Cairo urges all parties to abide by the accord, which will go into effect on Saturday.
An Egyptian-mediated truce between Israel and the Palestinian Authority in the Gaza Strip went into effect at 10 p.m. local time on Saturday. Israel accepted the cease-fire but refused the Islamic Jihad’s demand that it stops all targeted killings. According to the Israeli publication Haaretz, they cited an official Israeli source.
Abdel Fattah al-Sisi was congratulated by the office of Israeli Prime Minister Benjamin Netanyahu for Egypt’s “resolute efforts” to mediate a cease-fire. “Quiet will be answered with quiet,” the Israeli statement said, “and if Israel is attacked or provoked, it will take whatever steps are necessary to defend itself.”
Cairo, for its part, urged all parties to uphold the deal, according to a report by Egypt’s Al-Qahera News television network.
“The two sides will abide by the ceasefire which will include an end to targeting civilians, house demolition, and an end to targeting individuals immediately when the ceasefire goes into effect,” said a draft of the agreement obtained by Reuters.
Minutes before the deadline of 10 p.m., reports of missile attacks from both sides surfaced. Israel’s military said it had targeted six operational command positions of the Islamic Jihad organization.
Calm after the storm
However, after the deadline, a tenuous calm developed, with Israel being cautioned against further attacks by the Joint Command, an organization that unites the armed organizations in the Gaza Strip, including Hamas and the Islamic Jihad.

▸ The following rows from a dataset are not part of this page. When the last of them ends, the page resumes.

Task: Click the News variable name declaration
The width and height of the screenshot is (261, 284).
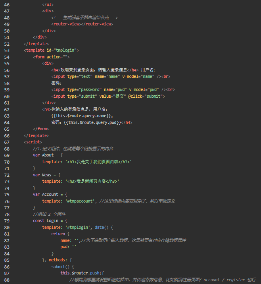Action: [x=47, y=175]
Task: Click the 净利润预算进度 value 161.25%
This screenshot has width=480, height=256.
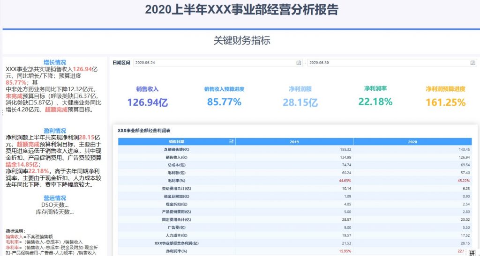Action: click(445, 102)
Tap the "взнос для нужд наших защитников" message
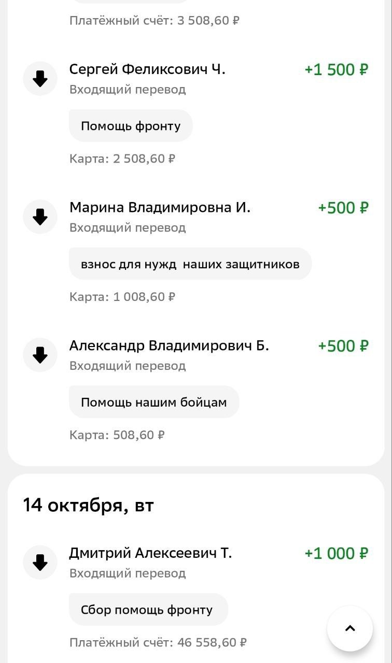 point(190,264)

“The resistance forces [in Gaza] are drawing to a close the conflict with unity and resoluteness, and they warn the enemy against reverting to the practice of targeted killings. The group issued a statement after the cease-fire took effect, saying, “We are prepared with a firm hand on the trigger, and if you return, we will return.
Even from the United States, Israel’s closest ally, there had been increasing demands for an agreement on a ceasefire.

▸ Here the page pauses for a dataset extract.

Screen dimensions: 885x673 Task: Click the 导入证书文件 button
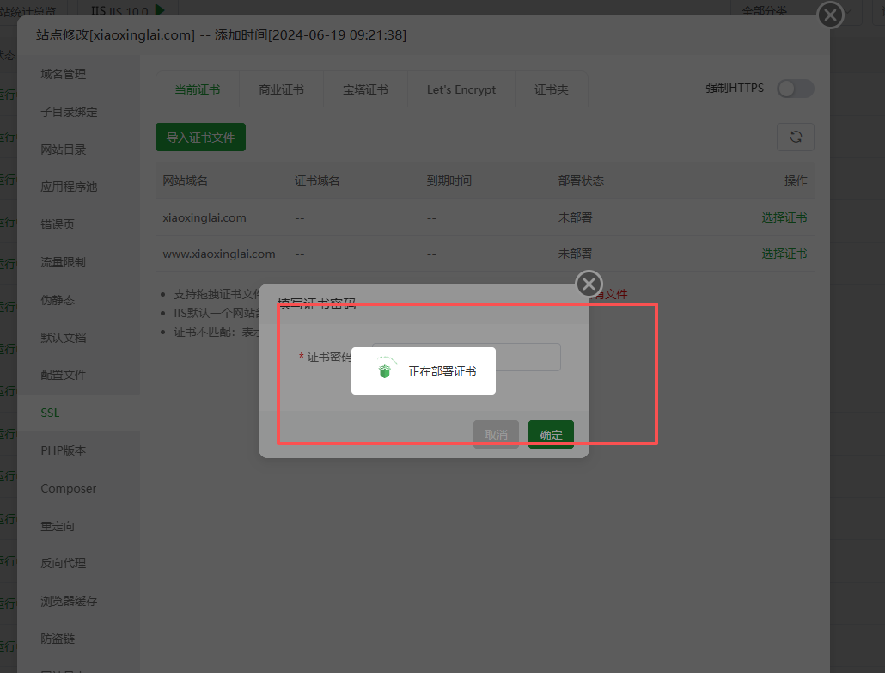tap(200, 138)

According to the State Department, in a call to Israeli Strategic Affairs Minister Ron Dermer, US Deputy Secretary of State Wendy Sherman “stressed the urgency of reaching a ceasefire agreement in order to prevent any further loss of civilian life.”

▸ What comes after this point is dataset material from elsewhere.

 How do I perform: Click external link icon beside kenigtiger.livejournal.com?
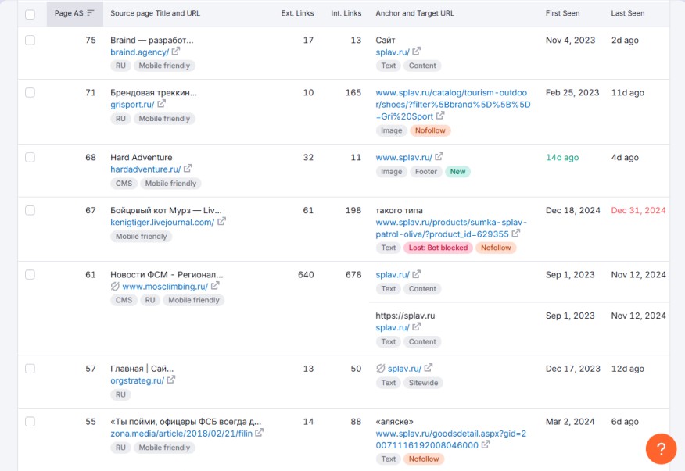pyautogui.click(x=222, y=222)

Saturday denoted the fifth day of Israel’s barrage on the Gaza Strip, which has left somewhere around 33 Palestinians dead, something like 33% of whom were affirmed to have been regular people.
Six senior members of Palestinian Islamic Jihad, the second-largest armed group in Gaza after Hamas, were killed in Israel’s offensive, which was dubbed “Operation Shield and Arrow.”
The air strikes in Gaza have caused significant damage to civilian infrastructure, killed nearly three dozen people, and made many homeless.
Moayed al-Bahri, an occupant of Gaza‘s Beit Lehia, described to reporters the “frightening” minutes air strikes hit his area. Bahri stated, “I was sleeping when my wife woke me up to flee as Israel had warned the Banat family, our neighbor’s house.”
“I and my neighbors were forced to flee.” Men, ladies, youthful and old were shouting. Terrifying was the scene. We hid in a house with our relatives far away. He mentioned that a “high explosive rocket” had been used by Israel to bomb the house, causing significant damage.